:: EXTRACTED DATA ::
════════════════
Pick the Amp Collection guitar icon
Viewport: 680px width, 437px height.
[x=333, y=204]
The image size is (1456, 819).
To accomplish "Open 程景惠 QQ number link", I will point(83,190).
════════════════
:: GIVEN PROBLEM ::
Reproduce the listing above with "icon" switched to "button" and everything else left as is.

:: THE COMPLETED TASK ::
Pick the Amp Collection guitar button
Viewport: 680px width, 437px height.
[x=333, y=204]
The image size is (1456, 819).
To accomplish "Open 程景惠 QQ number link", I will point(83,190).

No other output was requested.